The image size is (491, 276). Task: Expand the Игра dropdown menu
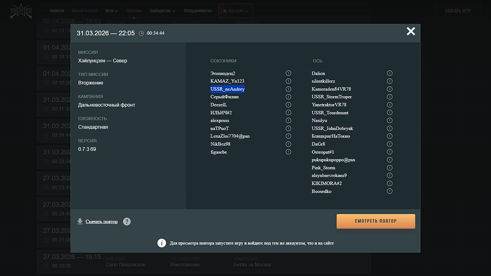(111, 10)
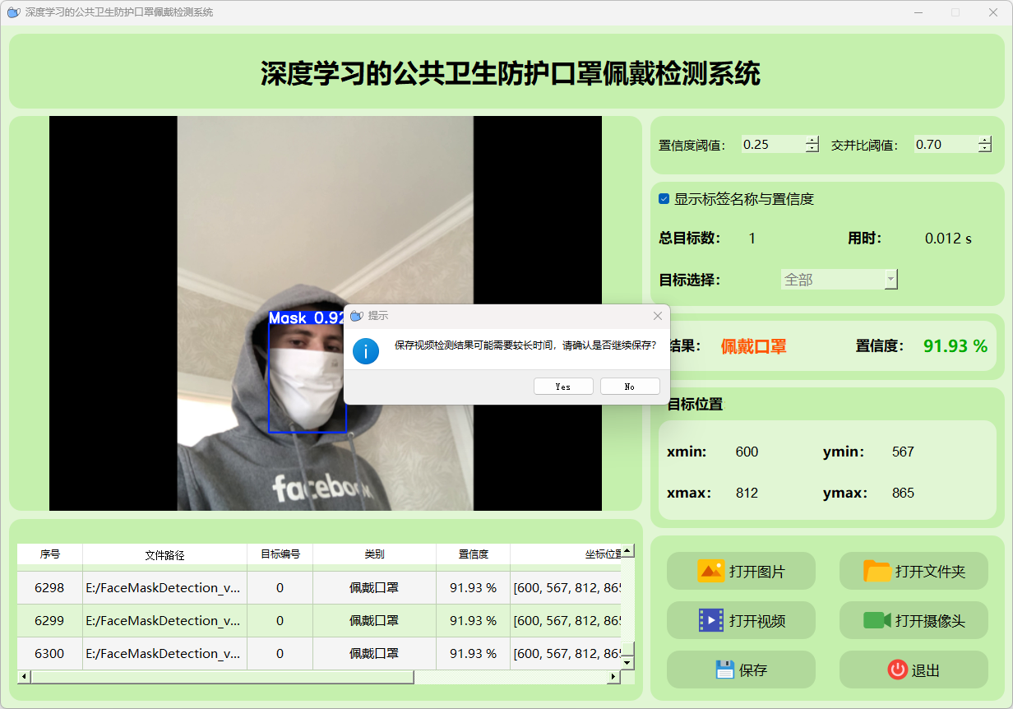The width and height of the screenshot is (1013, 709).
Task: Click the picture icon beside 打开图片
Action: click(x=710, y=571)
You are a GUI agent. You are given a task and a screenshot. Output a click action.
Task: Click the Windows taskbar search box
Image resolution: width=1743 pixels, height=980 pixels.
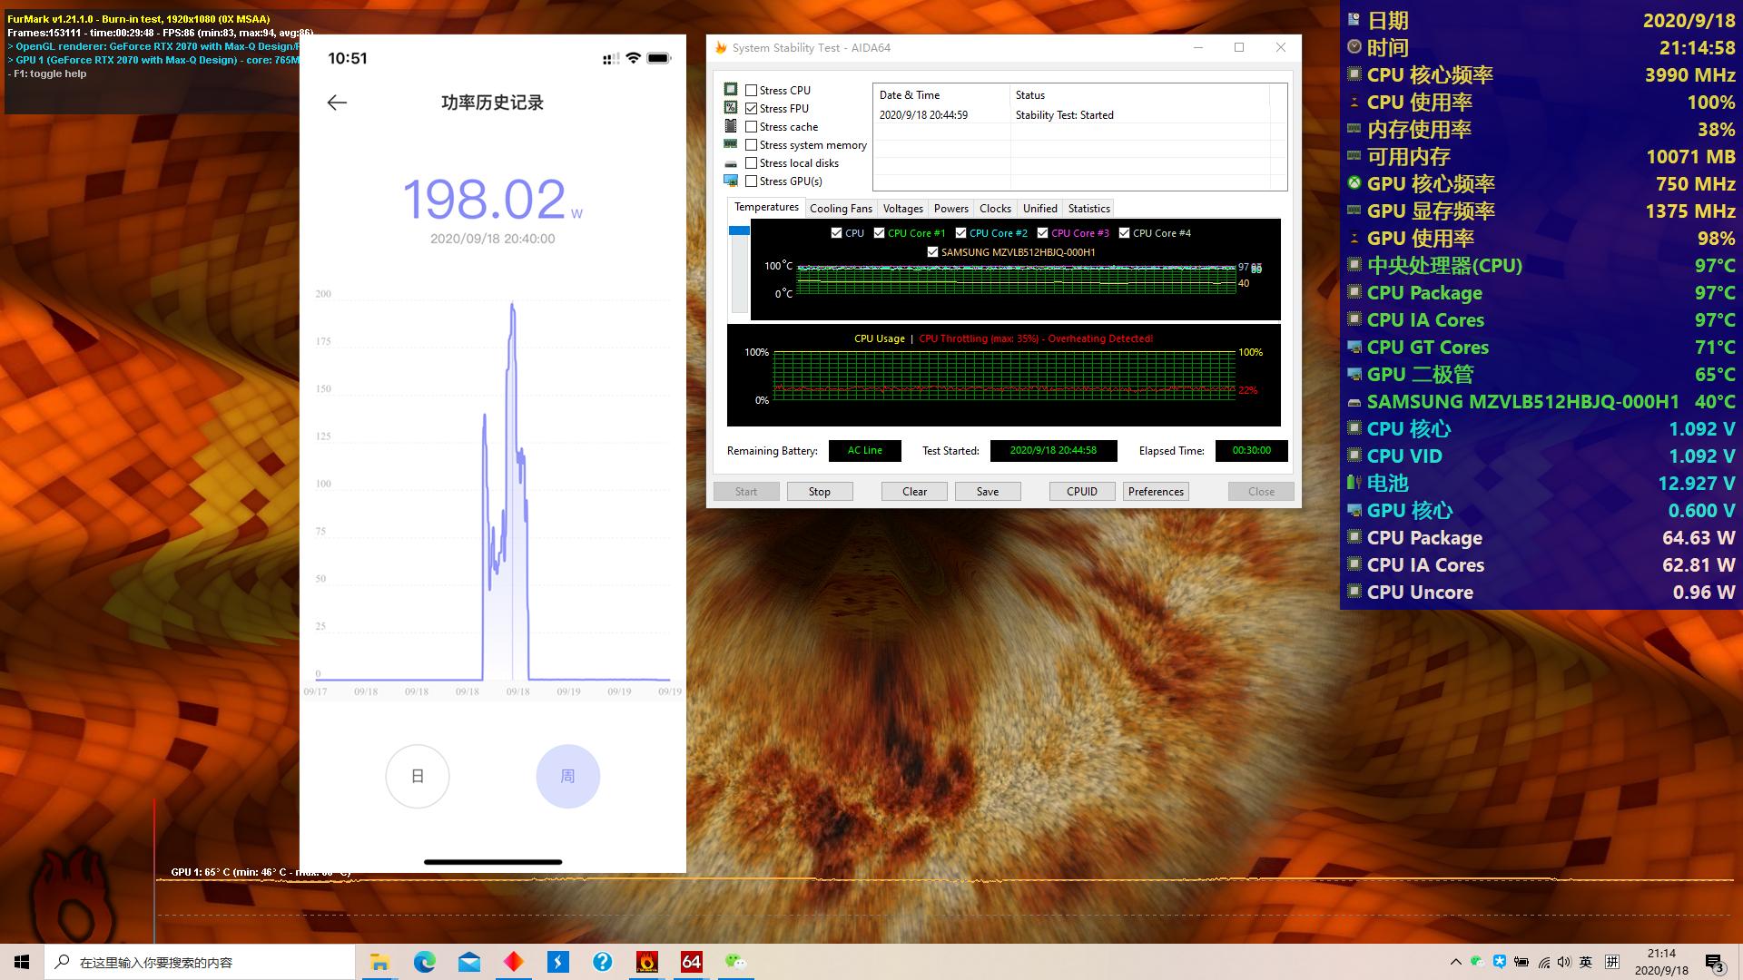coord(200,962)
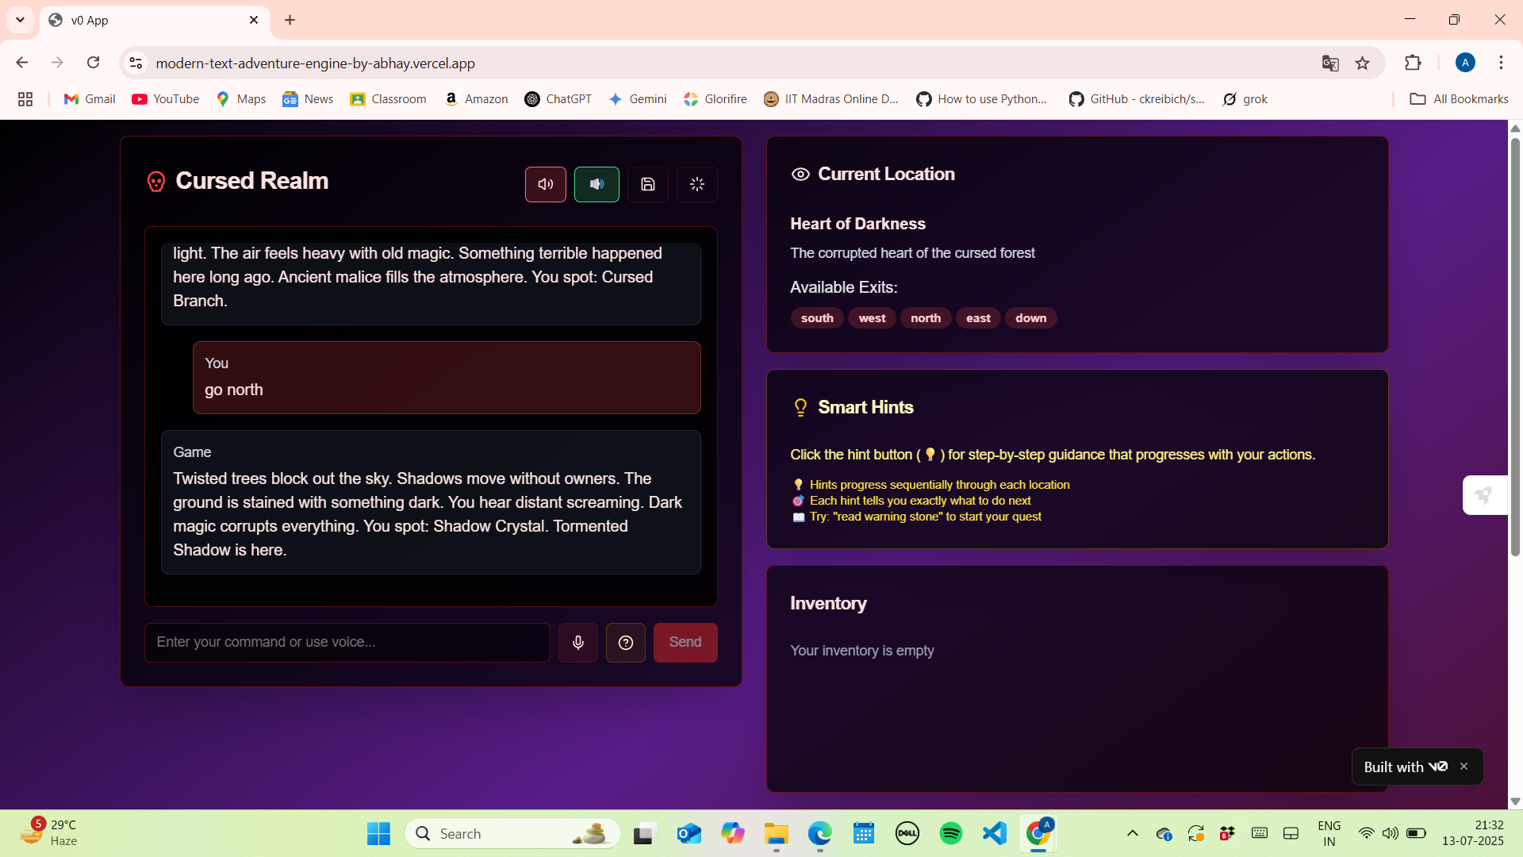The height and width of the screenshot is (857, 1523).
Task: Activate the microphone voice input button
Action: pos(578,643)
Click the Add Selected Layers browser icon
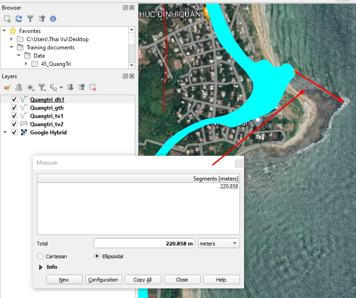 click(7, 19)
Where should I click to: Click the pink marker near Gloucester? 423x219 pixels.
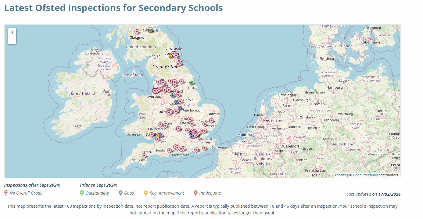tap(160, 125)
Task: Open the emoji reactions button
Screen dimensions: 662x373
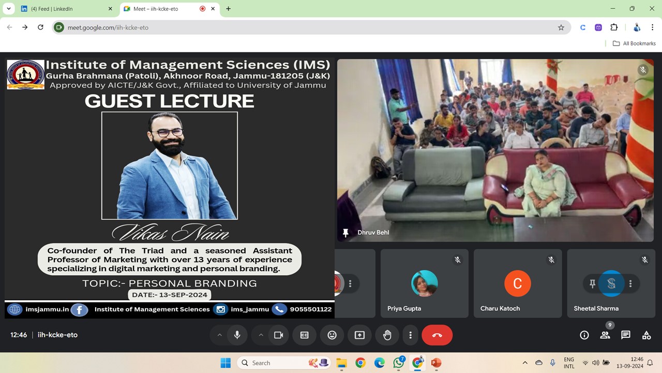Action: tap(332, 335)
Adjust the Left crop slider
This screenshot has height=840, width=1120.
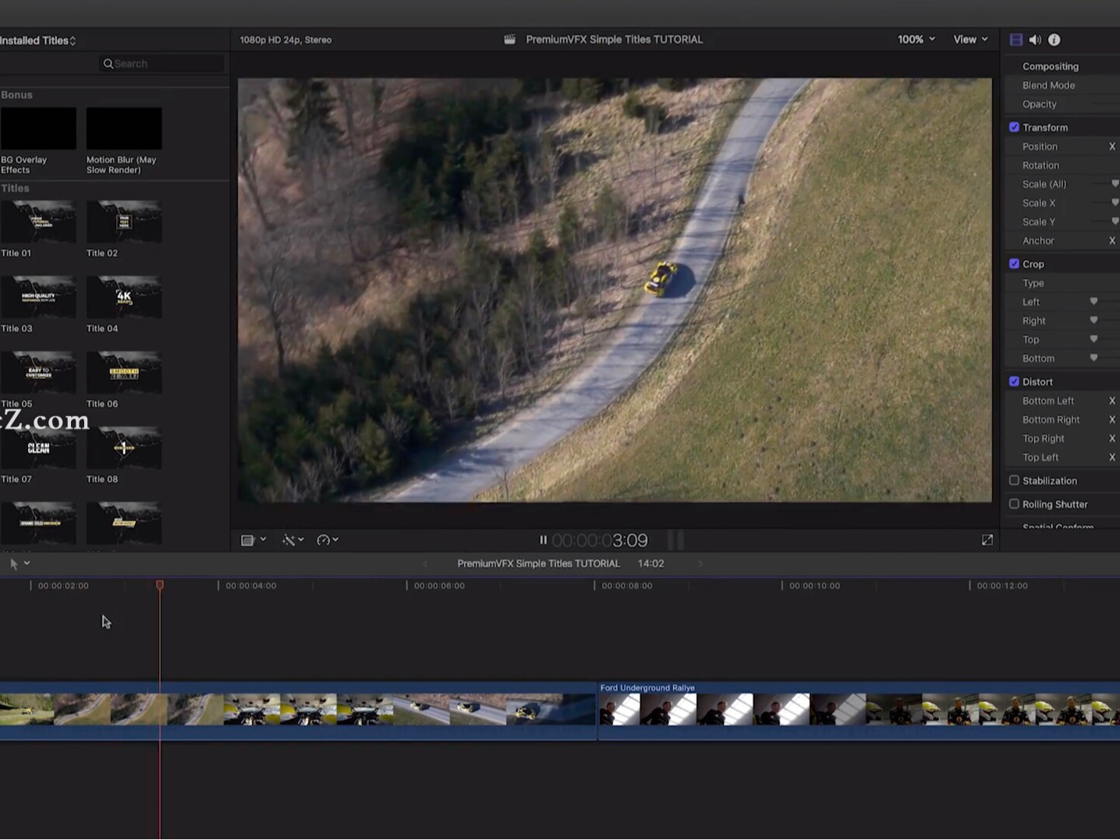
::::::::
Aim of the task: Reproduce the listing above word for word, leaving out the pictures.

Exercise solution:
The image size is (491, 276). Task: Expand the Игра dropdown menu
(111, 10)
The width and height of the screenshot is (1013, 709).
Task: Click the picture icon beside 打开图片
Action: click(x=710, y=571)
You are a GUI agent. You are given a task and a screenshot. Output a click action.
Task: Click the Windows taskbar search box
Image resolution: width=1743 pixels, height=980 pixels.
coord(200,962)
The height and width of the screenshot is (857, 1523).
Task: Activate the microphone voice input button
Action: pos(578,643)
Click the Add Selected Layers browser icon
 click(7, 19)
Where should I click to: Click the pink marker near Gloucester? 423x219 pixels.
tap(160, 125)
Task: Open the emoji reactions button
Screen dimensions: 662x373
Action: tap(332, 335)
Adjust the Left crop slider
This screenshot has height=840, width=1120.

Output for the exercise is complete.